-- To do --
From the line containing "The width and" through the last line below, copy every line exactly, leaving out the pictures.

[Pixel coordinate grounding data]
════════════════════

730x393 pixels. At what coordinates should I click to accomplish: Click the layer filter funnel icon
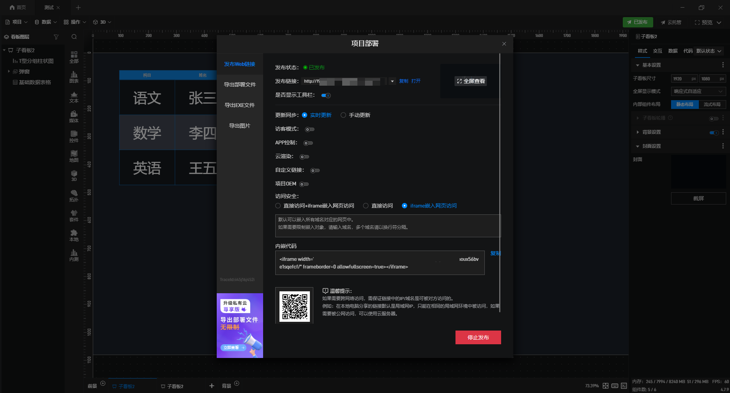[56, 37]
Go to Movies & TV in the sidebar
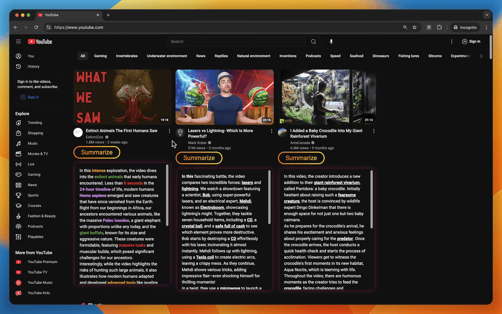The height and width of the screenshot is (314, 502). click(36, 154)
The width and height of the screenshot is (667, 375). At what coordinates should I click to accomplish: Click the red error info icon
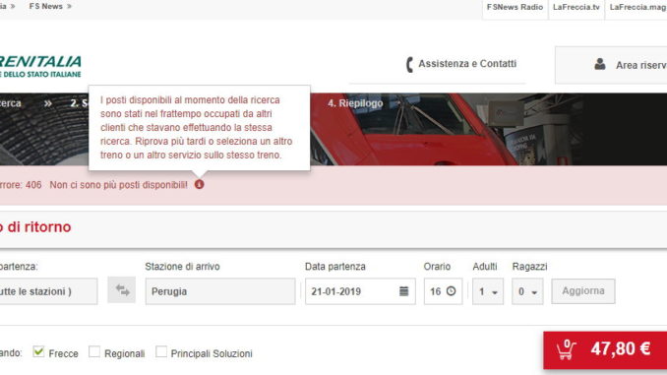point(199,184)
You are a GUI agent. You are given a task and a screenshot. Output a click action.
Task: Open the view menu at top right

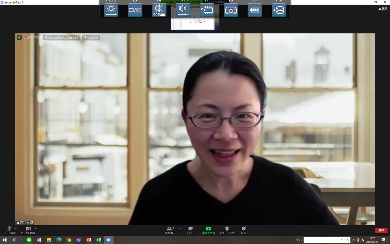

════════════════════

-- Answer to the problem --
The width and height of the screenshot is (667, 375). At what coordinates should I click to accomplish: Click the red error info icon
point(199,184)
You are a GUI agent. You are given a task and a screenshot. Output a click action.
Task: Open the view menu at top right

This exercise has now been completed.